- EXERCISE OBJECTIVE
Return every line of the records that contains the word "name", matching case exactly.

>> START EXTRACTED MATERIAL

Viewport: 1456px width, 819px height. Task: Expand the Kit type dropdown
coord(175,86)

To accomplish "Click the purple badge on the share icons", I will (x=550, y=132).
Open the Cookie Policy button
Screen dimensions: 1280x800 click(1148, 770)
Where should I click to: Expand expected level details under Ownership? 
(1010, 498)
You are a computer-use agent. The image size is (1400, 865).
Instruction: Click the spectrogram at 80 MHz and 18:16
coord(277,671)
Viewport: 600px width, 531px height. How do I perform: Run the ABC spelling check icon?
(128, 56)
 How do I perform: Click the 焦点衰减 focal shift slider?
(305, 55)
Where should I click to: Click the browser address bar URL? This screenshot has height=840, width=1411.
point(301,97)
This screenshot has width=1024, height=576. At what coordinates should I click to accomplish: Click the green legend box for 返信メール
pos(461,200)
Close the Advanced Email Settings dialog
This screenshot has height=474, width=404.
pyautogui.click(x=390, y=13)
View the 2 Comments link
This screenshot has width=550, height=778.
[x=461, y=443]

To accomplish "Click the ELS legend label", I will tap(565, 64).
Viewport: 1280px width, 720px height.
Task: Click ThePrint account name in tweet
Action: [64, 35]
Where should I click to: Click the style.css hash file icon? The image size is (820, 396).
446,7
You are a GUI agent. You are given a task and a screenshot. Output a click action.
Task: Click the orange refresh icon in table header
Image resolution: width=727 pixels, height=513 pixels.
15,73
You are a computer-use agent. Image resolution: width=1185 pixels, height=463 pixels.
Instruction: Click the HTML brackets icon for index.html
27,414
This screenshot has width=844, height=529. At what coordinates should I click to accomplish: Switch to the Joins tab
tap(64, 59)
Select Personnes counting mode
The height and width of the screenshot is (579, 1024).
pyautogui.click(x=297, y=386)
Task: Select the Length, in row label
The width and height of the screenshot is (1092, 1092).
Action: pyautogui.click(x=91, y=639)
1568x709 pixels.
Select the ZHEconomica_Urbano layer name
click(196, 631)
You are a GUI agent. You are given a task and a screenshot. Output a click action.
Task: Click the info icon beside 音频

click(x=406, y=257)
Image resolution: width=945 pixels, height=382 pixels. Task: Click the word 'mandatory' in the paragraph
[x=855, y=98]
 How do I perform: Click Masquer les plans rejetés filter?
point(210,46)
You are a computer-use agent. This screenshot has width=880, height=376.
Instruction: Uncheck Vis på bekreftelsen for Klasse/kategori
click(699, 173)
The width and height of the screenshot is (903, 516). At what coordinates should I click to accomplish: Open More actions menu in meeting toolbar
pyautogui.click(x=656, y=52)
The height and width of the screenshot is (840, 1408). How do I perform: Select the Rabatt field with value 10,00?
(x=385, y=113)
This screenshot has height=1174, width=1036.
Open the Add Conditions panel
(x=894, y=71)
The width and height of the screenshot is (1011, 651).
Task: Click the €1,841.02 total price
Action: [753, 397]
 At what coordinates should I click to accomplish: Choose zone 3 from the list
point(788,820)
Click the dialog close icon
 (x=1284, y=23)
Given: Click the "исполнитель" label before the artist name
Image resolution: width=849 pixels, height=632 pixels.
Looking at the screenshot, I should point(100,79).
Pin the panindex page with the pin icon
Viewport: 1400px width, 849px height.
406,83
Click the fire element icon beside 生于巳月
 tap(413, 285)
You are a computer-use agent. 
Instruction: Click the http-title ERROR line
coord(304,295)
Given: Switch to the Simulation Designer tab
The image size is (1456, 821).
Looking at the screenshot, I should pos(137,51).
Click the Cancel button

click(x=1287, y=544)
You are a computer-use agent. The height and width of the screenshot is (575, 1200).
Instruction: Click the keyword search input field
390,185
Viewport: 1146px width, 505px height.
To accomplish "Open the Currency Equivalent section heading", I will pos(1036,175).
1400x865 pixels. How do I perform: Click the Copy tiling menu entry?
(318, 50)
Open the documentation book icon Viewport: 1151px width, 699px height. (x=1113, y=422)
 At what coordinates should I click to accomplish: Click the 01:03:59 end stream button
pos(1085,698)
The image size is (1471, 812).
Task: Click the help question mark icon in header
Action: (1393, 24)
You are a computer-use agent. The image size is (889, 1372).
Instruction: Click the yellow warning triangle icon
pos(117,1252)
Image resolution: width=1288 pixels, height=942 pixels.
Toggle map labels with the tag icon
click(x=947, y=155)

>> END EXTRACTED MATERIAL

- EXERCISE ANSWER
Task: Click ThePrint account name in tweet
Select the ZHEconomica_Urbano layer name
Given: Click the "исполнитель" label before the artist name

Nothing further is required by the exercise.